RECORDS SHOWN:
####
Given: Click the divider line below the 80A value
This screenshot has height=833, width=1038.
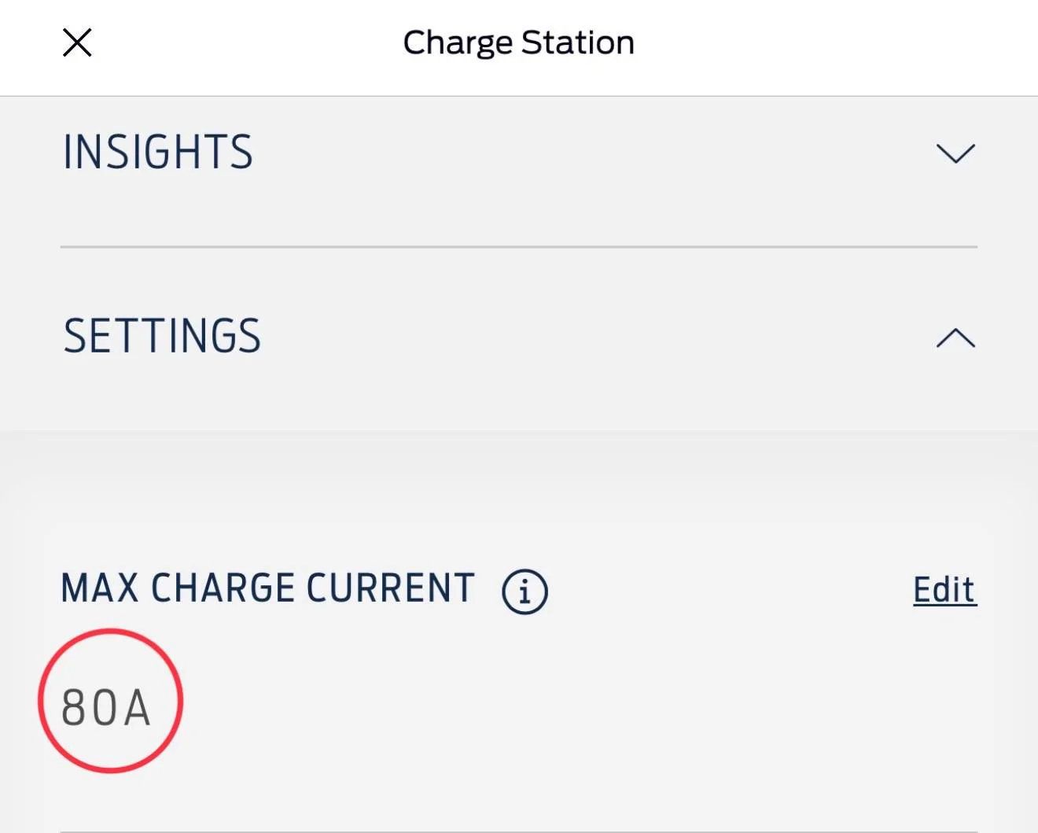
####
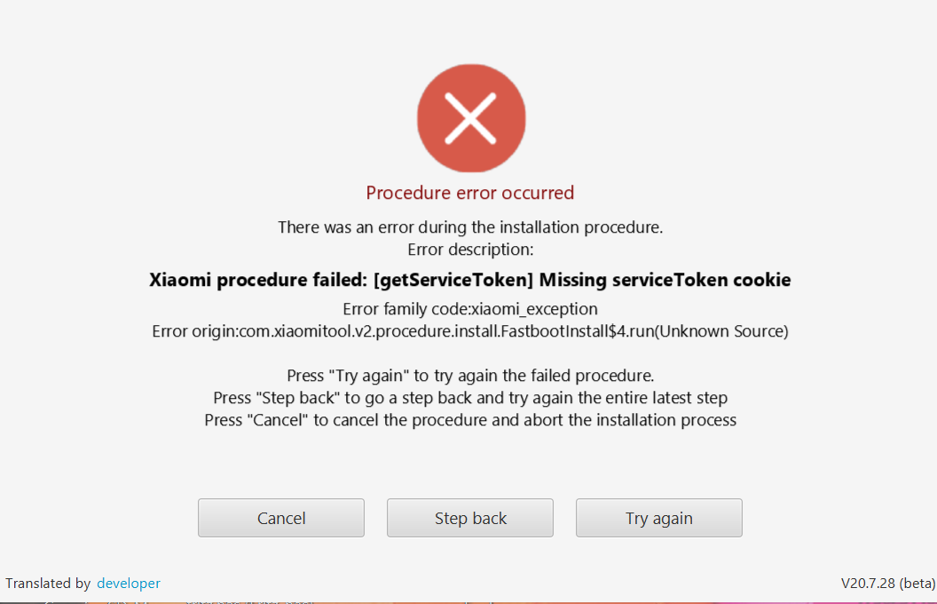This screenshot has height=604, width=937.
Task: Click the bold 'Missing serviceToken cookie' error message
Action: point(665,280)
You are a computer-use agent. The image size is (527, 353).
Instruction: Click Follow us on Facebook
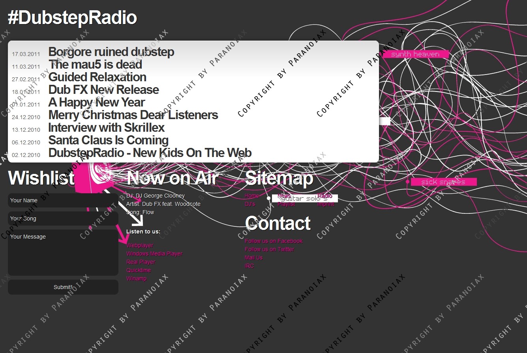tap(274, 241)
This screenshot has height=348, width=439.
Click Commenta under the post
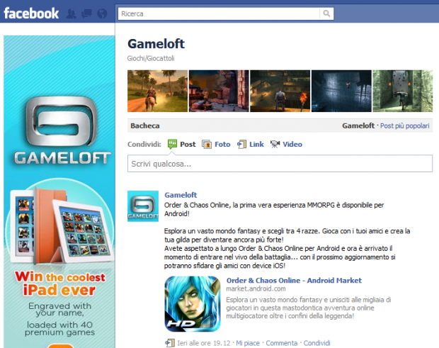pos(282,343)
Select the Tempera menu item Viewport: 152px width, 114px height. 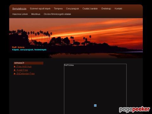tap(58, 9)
####
TASK PROMPT: Put the lines running from the line that contains "Given: Click the" through the line that contains "This screenshot has height=833, width=1038." into a Markdown table with the columns Number and Line, numbering each line and leaving out blank lines.

OUTPUT FOR THIS TASK:
| Number | Line |
|---|---|
| 1 | Given: Click the divider line below the 80A value |
| 2 | This screenshot has height=833, width=1038. |